Di fronte a questa politica diplomatica aggressiva, come reagiscono Europa, Stati Uniti e Comunità internazionale?
Il Marocco utilizza i migranti per tenere sotto ricatto l’Europa. Per quello che riguarda gli Stati Uniti, alla fine del suo mandato l’ex presidente americano Trump aveva appoggiato la pretesa marocchina di sovranità sul Sahara occidentale e annunciato l’apertura di un consolato.
Ma la presa di posizione di Trump sino ad ora non ha avuto alcun seguito dalla nuova amministrazione. Non c’è infatti alcun consolato americano in funzione sul territorio del Sahara occidentale. La Comunità internazionale, guidata da un Consiglio di sicurezza con 5 paesi con diritto di veto, è ormai superato dalla storia. In queste condizioni non può essere in grado di risolvere i conflitti presenti sul nostro pianeta. Un consiglio di sicurezza dove non c’è nemmeno un membro permanente del continente africano o dove paesi importanti come India e Germania non hanno alcuna rilevanza. Le mie maggiori speranze quindi le ripongo nell’Unione Africana dove la repubblica democratica araba dei Saharawi (RASD) è rappresentata e dove viene rispettato il principio dell’autodeterminazione dei popoli. E le ripongo soprattutto nella determinazione del popolo Saharawi.
In che cosa la società civile, le organizzazioni popolari e le organizzazioni politiche come la nostra possono darvi una mano?
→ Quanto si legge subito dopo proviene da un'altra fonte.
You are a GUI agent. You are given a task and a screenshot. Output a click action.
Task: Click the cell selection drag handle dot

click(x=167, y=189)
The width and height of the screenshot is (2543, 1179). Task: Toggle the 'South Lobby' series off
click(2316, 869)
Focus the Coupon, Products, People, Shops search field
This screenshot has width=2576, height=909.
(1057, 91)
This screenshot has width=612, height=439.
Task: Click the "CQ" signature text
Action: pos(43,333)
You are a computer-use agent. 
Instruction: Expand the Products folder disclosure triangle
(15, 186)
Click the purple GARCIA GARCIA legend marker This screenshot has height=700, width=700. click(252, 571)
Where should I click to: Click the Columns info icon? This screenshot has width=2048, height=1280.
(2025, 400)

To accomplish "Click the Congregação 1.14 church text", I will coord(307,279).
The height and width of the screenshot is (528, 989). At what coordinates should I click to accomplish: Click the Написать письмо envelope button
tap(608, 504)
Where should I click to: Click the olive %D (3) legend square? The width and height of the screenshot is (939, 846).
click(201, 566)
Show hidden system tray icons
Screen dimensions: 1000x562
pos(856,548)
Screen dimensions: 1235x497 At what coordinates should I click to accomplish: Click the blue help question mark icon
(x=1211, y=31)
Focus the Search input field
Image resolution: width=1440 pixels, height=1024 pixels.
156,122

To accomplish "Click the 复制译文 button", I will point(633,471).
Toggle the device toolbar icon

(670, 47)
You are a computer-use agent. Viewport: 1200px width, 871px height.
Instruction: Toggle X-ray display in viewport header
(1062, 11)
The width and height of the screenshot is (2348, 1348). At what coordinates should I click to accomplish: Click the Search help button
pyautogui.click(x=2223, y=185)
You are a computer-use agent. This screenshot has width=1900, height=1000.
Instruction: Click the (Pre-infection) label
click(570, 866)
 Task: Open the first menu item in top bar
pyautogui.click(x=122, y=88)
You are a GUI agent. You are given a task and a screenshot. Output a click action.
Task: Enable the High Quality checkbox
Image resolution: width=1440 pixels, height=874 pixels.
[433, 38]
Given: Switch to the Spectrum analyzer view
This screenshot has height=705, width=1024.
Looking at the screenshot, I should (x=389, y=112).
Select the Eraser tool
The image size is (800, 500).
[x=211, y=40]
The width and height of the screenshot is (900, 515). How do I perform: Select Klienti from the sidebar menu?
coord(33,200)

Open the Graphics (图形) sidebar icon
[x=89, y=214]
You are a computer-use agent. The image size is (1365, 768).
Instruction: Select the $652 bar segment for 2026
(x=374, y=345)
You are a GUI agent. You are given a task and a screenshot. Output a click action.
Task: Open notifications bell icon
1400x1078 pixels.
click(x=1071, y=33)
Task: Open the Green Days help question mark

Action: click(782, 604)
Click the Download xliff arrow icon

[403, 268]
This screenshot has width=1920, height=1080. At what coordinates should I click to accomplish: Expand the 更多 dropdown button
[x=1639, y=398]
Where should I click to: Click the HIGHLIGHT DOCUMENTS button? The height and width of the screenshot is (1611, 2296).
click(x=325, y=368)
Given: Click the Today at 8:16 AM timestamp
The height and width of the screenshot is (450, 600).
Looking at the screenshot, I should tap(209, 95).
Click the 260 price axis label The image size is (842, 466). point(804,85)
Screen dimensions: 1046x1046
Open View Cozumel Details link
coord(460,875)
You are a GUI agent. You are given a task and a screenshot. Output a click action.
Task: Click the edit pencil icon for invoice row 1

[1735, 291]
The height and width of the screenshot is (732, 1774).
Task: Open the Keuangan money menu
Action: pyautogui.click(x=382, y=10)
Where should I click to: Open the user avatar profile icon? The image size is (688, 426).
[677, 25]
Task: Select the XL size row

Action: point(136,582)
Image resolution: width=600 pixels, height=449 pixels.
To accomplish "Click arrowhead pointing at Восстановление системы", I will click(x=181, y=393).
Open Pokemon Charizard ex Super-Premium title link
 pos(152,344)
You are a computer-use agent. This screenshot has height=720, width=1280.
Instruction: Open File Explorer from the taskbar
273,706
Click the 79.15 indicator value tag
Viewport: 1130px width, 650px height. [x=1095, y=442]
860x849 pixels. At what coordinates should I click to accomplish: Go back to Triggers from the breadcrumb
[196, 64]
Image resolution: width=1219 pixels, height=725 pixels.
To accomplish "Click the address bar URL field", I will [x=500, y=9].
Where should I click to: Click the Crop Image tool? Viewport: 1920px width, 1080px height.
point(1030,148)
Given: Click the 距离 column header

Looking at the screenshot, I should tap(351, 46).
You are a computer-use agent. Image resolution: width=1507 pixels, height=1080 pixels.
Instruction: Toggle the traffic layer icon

Abbiamo soprattutto bisogno che non ci sia timidezza nella denuncia delle violazioni dei diritti umani che subisce la popolazione saharawi quotidianamente. Abbiamo bisogno che i saharawi siano visibili, sempre. Non solo quando 10.000 persone vengono «buttate in mare». Dovremmo essere visibili anche quando 34 prigionieri politici saharawi vengono condannati all’ergastolo per avere esposto la nostra bandiera o aver detto che il Sahara occidentale non è il Marocco. O quando Sultana Khaya, attivista sahrawi, viene violentata dalla polizia marocchina per aver manifestato a favore dell’autodeterminazione del nostro popolo, armata solo di una bandiera. Dobbiamo rompere il silenzio.